こちらの記事のリスト入りはしませんでしたが
有名な映画
「Good Will Hunting」のこのシーンでも
冒頭部分、Willに話しかけようとして
Skylerという女の子が近づくと
それまでWillと話していた友人がサッと席を外します。
(ちなみにこの動画で出てくる
"How do you like them apples?" というセリフも有名。
英語版妖怪ウォッチでも使われたことがありますよ。
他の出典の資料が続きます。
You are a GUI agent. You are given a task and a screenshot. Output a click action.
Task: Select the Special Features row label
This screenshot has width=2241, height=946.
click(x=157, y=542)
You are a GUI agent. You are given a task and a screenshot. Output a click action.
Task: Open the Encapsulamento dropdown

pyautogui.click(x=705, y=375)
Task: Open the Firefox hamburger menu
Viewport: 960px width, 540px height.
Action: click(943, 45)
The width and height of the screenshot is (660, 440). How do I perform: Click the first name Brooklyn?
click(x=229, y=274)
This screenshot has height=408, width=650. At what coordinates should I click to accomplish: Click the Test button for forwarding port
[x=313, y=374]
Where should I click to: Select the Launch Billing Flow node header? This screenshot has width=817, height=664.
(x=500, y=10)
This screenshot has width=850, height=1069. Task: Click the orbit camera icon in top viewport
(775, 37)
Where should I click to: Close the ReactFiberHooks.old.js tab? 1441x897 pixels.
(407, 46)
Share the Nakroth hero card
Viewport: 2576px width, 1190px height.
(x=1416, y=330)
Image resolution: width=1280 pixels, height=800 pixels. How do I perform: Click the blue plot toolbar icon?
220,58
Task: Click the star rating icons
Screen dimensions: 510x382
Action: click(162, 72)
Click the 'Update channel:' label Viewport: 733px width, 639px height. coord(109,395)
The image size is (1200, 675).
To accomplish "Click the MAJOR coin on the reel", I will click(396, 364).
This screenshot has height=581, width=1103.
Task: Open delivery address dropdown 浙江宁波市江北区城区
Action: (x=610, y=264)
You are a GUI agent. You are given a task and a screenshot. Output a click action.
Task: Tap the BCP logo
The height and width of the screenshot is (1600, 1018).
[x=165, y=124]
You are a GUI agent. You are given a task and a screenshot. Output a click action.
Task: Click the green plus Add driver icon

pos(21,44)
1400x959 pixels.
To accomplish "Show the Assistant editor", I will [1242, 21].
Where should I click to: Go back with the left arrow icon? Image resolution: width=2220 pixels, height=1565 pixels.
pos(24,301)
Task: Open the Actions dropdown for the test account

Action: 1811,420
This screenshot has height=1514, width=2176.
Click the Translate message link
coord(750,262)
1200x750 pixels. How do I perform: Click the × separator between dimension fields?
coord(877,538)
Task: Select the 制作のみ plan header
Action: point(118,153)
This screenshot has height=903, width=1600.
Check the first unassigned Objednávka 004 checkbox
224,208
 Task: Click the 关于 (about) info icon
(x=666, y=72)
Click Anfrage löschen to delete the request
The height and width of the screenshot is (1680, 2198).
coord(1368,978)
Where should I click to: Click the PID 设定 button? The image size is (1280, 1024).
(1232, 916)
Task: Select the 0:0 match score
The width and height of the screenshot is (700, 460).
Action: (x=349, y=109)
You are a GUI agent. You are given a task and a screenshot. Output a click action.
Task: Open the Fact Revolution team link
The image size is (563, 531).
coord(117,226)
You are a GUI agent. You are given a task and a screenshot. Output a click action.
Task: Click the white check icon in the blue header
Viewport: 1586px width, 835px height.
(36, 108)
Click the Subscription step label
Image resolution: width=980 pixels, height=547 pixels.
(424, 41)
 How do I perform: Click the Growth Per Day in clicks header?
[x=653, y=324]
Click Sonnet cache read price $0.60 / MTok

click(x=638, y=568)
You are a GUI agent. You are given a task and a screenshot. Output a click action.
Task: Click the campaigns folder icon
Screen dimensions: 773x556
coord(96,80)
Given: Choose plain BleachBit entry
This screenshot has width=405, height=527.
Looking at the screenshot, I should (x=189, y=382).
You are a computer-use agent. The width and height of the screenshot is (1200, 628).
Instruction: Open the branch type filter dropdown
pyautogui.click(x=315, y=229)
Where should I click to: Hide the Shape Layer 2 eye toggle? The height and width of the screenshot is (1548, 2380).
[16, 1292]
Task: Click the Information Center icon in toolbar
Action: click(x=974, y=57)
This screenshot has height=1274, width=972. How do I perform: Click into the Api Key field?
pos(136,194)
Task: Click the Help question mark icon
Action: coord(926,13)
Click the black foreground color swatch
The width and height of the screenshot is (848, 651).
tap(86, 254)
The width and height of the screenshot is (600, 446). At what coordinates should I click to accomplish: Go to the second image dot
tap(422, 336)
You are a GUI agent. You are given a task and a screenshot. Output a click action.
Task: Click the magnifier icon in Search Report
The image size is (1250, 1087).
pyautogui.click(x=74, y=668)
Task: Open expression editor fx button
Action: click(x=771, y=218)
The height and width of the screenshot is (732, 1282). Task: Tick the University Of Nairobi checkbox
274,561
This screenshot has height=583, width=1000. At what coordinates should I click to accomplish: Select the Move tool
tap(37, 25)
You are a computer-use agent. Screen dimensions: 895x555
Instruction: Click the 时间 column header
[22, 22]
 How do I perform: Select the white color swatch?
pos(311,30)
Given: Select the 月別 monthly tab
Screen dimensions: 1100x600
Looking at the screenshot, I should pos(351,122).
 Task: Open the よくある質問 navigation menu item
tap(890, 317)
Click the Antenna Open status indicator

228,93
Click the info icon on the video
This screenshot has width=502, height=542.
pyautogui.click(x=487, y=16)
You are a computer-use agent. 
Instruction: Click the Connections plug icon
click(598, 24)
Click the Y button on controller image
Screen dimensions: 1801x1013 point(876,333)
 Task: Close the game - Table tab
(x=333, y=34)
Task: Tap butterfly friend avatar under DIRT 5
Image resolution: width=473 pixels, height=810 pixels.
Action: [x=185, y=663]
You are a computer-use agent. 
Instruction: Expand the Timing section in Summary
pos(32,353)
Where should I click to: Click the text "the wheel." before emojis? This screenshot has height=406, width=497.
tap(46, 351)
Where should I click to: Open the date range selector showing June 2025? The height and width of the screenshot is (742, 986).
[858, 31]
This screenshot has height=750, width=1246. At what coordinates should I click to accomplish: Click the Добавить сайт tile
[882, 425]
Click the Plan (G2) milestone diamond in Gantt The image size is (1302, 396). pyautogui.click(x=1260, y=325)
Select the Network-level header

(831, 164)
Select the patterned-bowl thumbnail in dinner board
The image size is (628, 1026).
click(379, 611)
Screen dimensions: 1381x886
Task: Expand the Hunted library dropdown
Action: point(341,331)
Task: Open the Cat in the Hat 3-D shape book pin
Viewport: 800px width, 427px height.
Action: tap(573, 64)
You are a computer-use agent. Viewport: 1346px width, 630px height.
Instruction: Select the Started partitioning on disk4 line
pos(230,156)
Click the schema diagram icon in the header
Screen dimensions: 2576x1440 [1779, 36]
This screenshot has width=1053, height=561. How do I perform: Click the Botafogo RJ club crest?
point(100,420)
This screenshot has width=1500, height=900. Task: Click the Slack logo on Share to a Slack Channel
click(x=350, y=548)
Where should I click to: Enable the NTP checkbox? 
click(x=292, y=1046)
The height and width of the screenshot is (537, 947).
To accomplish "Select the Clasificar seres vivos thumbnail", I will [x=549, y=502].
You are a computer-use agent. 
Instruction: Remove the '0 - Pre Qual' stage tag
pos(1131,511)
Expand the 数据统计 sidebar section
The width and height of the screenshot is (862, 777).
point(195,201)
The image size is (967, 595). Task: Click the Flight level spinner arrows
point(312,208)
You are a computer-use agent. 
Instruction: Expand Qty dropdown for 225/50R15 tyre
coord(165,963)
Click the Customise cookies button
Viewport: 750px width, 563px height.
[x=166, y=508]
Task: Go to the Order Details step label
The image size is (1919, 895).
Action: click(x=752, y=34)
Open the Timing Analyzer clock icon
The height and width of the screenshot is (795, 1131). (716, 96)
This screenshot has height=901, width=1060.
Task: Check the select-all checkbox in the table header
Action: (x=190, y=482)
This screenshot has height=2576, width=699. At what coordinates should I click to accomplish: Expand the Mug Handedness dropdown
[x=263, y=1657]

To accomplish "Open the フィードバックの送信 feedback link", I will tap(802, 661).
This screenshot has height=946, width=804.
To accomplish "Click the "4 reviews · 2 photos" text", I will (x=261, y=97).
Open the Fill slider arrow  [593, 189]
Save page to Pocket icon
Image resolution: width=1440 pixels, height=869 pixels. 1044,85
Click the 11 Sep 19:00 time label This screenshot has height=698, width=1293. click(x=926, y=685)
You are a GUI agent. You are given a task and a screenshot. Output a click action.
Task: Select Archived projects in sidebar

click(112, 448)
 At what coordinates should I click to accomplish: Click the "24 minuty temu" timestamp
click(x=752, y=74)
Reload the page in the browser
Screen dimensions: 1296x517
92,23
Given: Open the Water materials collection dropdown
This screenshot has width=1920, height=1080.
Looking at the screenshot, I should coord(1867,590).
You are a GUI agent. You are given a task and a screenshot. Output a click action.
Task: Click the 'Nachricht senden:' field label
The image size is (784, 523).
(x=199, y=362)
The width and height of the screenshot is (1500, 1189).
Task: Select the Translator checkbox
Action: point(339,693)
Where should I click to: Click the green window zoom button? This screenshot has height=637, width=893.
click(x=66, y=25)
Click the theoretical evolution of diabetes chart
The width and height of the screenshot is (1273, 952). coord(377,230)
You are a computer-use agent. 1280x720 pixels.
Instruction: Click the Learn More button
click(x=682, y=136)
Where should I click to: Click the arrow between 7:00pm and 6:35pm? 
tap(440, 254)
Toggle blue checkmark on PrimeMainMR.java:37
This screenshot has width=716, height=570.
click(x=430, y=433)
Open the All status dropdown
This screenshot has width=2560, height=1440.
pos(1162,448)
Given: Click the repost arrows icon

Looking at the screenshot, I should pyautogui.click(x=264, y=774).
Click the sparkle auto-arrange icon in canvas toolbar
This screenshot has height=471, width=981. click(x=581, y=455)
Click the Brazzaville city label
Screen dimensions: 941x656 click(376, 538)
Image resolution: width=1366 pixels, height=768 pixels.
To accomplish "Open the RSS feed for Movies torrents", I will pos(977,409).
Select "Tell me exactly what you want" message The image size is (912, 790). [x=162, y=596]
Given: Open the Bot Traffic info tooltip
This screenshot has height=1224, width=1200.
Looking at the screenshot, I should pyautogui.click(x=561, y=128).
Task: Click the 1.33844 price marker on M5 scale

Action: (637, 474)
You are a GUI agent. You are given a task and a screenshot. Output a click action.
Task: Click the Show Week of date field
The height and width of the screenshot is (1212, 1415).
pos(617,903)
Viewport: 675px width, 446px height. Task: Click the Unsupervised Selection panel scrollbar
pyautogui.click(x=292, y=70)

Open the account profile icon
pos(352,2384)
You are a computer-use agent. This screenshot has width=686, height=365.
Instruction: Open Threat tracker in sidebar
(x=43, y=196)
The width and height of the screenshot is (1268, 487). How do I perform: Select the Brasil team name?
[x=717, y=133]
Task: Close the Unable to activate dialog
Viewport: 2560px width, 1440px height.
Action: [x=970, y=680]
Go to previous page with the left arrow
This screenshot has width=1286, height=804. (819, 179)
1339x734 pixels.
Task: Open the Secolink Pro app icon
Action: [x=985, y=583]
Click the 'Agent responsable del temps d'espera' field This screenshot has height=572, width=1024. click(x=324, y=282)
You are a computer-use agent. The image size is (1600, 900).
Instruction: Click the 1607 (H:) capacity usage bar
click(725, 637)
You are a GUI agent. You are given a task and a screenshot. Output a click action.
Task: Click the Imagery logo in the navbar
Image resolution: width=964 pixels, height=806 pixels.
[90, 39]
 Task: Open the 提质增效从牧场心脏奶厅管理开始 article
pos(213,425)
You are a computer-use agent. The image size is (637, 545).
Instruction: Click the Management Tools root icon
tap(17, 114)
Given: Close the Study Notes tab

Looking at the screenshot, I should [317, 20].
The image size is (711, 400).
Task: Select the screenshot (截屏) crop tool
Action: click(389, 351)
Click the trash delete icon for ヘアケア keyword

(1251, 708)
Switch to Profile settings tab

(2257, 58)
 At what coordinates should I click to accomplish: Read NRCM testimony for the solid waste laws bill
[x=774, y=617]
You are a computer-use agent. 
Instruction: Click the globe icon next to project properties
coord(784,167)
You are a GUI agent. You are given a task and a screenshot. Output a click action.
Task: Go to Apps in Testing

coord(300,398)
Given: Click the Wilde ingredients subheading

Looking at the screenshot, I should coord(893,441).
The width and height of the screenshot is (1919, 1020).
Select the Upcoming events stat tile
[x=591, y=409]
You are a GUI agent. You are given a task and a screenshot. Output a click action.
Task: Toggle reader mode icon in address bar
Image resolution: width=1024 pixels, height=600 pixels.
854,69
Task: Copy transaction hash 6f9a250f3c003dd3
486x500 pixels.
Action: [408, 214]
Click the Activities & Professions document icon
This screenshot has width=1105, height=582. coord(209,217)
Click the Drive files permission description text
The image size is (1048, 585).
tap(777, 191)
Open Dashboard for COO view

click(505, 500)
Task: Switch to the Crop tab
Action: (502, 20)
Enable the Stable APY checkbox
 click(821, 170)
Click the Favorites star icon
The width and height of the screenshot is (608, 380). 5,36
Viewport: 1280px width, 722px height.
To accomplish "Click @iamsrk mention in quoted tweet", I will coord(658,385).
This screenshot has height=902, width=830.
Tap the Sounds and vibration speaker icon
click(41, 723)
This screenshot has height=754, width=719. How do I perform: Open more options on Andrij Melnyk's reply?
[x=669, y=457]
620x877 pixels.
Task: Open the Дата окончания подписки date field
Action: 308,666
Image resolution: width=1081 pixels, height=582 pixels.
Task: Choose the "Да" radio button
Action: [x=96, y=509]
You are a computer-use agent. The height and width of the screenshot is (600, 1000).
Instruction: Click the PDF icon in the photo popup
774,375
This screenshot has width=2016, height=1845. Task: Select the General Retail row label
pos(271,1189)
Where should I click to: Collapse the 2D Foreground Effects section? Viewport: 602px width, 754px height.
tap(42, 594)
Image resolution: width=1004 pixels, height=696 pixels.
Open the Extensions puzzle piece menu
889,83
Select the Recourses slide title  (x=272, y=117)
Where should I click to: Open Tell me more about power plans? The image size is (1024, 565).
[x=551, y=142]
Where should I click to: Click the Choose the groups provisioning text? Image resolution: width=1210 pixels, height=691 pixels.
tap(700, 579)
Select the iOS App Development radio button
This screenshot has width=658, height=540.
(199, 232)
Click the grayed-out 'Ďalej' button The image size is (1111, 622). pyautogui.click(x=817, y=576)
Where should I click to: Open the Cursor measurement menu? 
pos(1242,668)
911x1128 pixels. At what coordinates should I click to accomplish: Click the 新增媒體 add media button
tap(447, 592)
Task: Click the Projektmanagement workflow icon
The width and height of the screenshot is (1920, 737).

)
もちろんこれは映画であり
脚本家や演出家によって意図的に作られたものなのですが
アメリカ人だって当たり前に空気を読むんです。
では、なぜ多くの日本人は
「アメリカ人は空気を読まない」
と、思いがちなのでしょうか?
これはきっと
「コミュニケーションを図る方法の違い」のせい。
日本語では
「一を聞いて十を知る」という言葉があるように
「聞き手」(ライティングの場合は読み手)にも
「理解をする労力」を使うことを強います。
逆に、英語では
出来る限り「聞き手」が不要労力を使わずに済むように
「話し手(ライティングの場合は書き手)」が
理解しやすい伝達を心掛けるべきだと教えられています。
実際、私も日本に帰ると
多くの日本の方が「こそあど言葉」に頼った会話をするので
一体何が言いたいのか分からなかったり
細心の注意を払いながら会話をしなくてはならなかったりして
日常会話をしているだけで疲れてしまうことがあります。
同じように、私が英語講師として
英語のアウトプット(ライティングやスピーキング)を教えていると
日本の英語学習者さんの主張が理解しにくいことがあります。
外国語である英語をそこまで上手に駆使できない、
ということもあるでしょうが
多くの日本人英語学習者さんは
自分の意見を(無意識に)
「一を聞いたら十を分かってくれる」というスタンスで
話を進めてしまいがちなのです。
ですので、話をしていると
彼らは30%くらいの情報しか話していなくて
きちんと理解しようと思うと
こちら側で70%の情報を補わないといけないのです。
(それって、すごい労力です)
アメリカ人は、その「70%の情報を補う」ということをしません。
それは彼らが怠慢だからでも
「空気を読めない」からでもなく、
むしろそれは彼らの優しさなのです。
私達を尊重してくれている証拠なのです。
アメリカは多文化が混在している国です。
ですので「自分」の常識が「相手」の常識だとは限りません。
例え、勝手に自分で70%の情報を補ったとしても
果たしてそれが
本当に相手の伝えたいことなのかは分かりませんよね。
だから、彼らは事細かに質問をしてくれるのです。
きちんと、私達に向き合ってくれているからこその行動なんです。
これから英語学習を続けていくうちに
皆さんが英語ネイティブと直接関わる機会がありましたら
「あ~、もう!空気読んでよ!」と思うシーンに
出くわすかもしれません。
でもそんな時は
「自分はきちんと、伝えたいことを伝えているかな?」
「一から十まで、丁寧に適切な言葉で伝えられているかな?」
「自分の説明は、他文化の人にもきちんと伝わっているのかな?」
と、振り返ってみてください。
もちろんアメリカ人にも気の利かない人はいますので
単に「性格上」空気を読めない人はいます。
でも「国民性」として
「空気を読めない」ということはありませんので、
「アメリカ人は空気が読めないから」と
悲しい早とちりをしないようにしてくださいね。
そしてこのポイントは、
TOEICのスピーキングやライティングテストを受ける方は
絶対に押さえておかねばなりません。
注意してみてくださいね。
今日も読んでくださってありがとうございます。